Curve C shown for reference is a breaker characteristic suitable for a case with a soft start circuit, and the breaking current of this breaker is an inrush current (c) with a soft start circuit. is set to be equal to or lower than the maximum withstand surge current (d) of the semiconductor element used in this case.

[Effects of the Invention] As described in "2" below, according to the large-scale incandescent lamp load circuit device of the present invention, the breaking current by the electromagnetic interrupting mechanism of the breaker is set to 7 to 9 times the rated current of the breaker, By making the breaking current larger than the inrush current of the incandescent lamp load and equal to or less than the maximum withstand surge current of the semiconductor element, it is possible to prevent the breaker from tripping due to the inrush current of the incandescent lamp load, and to prevent short circuits on the incandescent lamp load side. It has two effects: it can protect semiconductor elements from electric current.
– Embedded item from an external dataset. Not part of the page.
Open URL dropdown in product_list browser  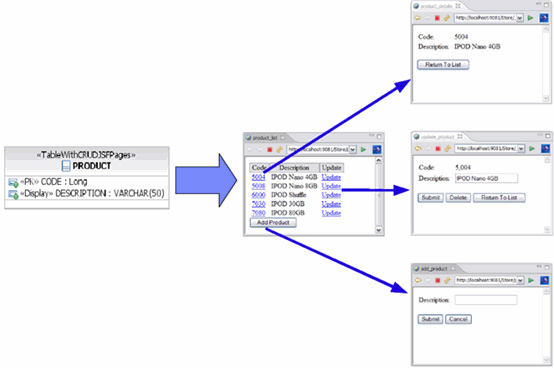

[Brief explanation of drawings]

FIG. 1 is a circuit block diagram showing an embodiment of the present invention, and FIG. 2 is a characteristic curve diagram of a breaker. 1...Power supply, 2...Incandescent lamp load, 3...Breaker,
5...Semiconductor element.

Claims (1)

[Claims] A breaker that uses both a thermal cutoff mechanism and an electromagnetic cutoff mechanism and a semiconductor element are installed between the power supply and the incandescent lamp load, and the cutoff current due to the breaker's electromagnetic cutoff mechanism is set to 7 to 9 times the rated current of the breaker. A circuit device for a large-scale incandescent lamp load in which the above-mentioned breaking current is made larger than the inrush current of the incandescent lamp load, and is equal to or less than the maximum withstand surge current of a semiconductor element.